A fragile global economic recovery will be hurt if oil prices stay at $70 per barrel or rise higher, International Energy Agency (IEA) Chief Economist Fatih Birol said.
He also said Europe was likely to face a glut of gas by 2015 and it may be hard to garner support for both the rival schemes for gas pipelines across Turkish territory, one of which is backed by the European Union, the other by Russia.
Birol told Reuters he did not want a decision by the Organization of the Petroleum Exporting Countries (OPEC), which is to meet on Sept. 9, to boost oil prices to harmful levels.
"The decision I think they will take will foster the economic recovery, rather than dampen the economic recovery hopes," Birol said in an interview late on Monday.
"We would not like to see prices going up to levels that would be a risk to the global economic recovery."
U.S. light crude for September delivery was trading at $70.80 a barrel at 1000 GMT on Tuesday.
"If the prices go much higher than today I think that would be a problem for the economic recovery; $70 and above, especially for oil importing countries," Birol.
The IEA advises 28 industrialised countries.
OPEC, which provides a third of global oil supply, agreed last year to cut oil production by 4.2 million barrels per day, about 5 percent of daily world demand, starting from Jan. 1, as oil demand has fallen with economic recession.
Oil prices hit an all-time high above $147 in July 2008 before plunging towards $32 in December.

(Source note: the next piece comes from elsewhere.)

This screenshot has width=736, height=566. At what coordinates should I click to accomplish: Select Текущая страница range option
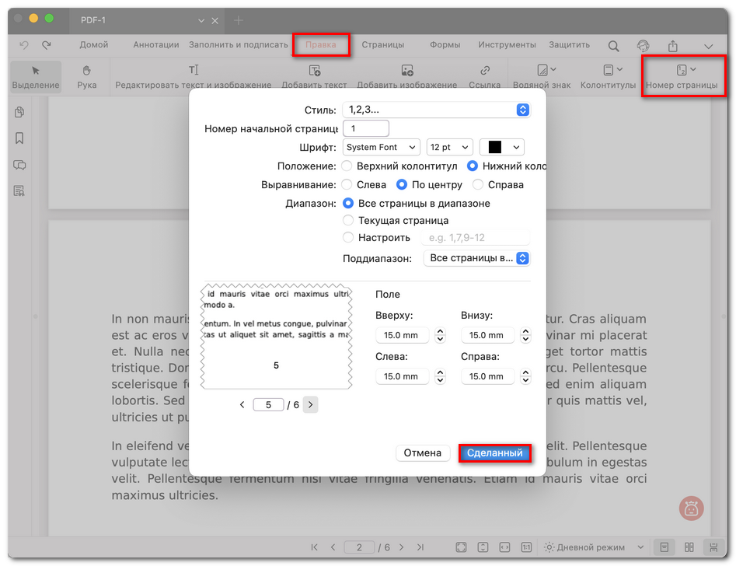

Since then they have more than doubled due to hopes of economic recovery.
Birol said the IEA would revise its forecast that saw upstream investment fall 21 percent in 2009. Birol said he saw more order cancellations than new investment, but declined to give a specific figure. The updated forecast would be released for the IEA world energy outlook in November, he said.
Gas demand
Birol said there may not be enough natural gas demand in Europe to support both competing major pipeline projects, Nabucco and South Stream, when they are expected to go on line.

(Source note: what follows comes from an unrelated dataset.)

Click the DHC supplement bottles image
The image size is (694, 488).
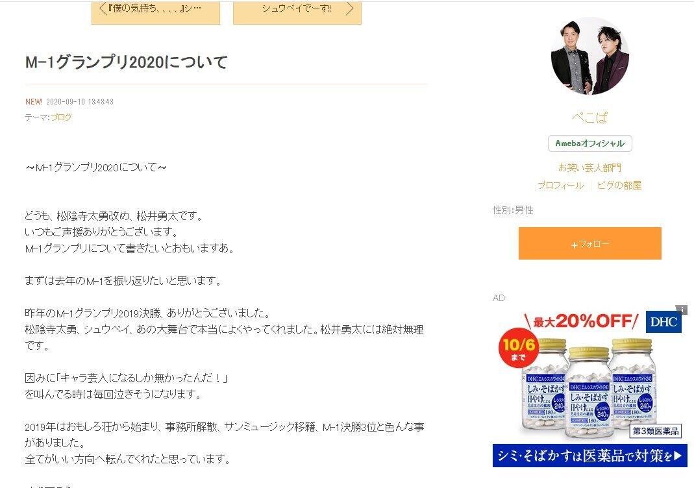coord(589,389)
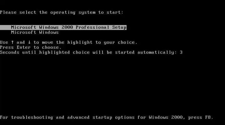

The EU-backed Nabucco pipeline project aims to deliver 31 billion cubic metres of Caspian or Central Asian gas to Europe by 2014, while the rival Russian-sponsored South Stream project plans to pump Russian and other gas from 2015.
Both pipelines would cross Turkish territory but are still in their early planning stages. Nabucco is seen lagging slightly because of failure so far to secure suppliers for the pipeline.
Birol said that new gas supplies from elsewhere, especially those from Gulf-based liquid natural gas projects seen coming on line, would be redirected to Europe as the United States increases its consumption of non-conventional gas products.
"Around 2015 we should have a gas glut in Europe and elsewhere, and it would be difficult to convince consumers of two projects coming from the same countries and trying to finance them," he said.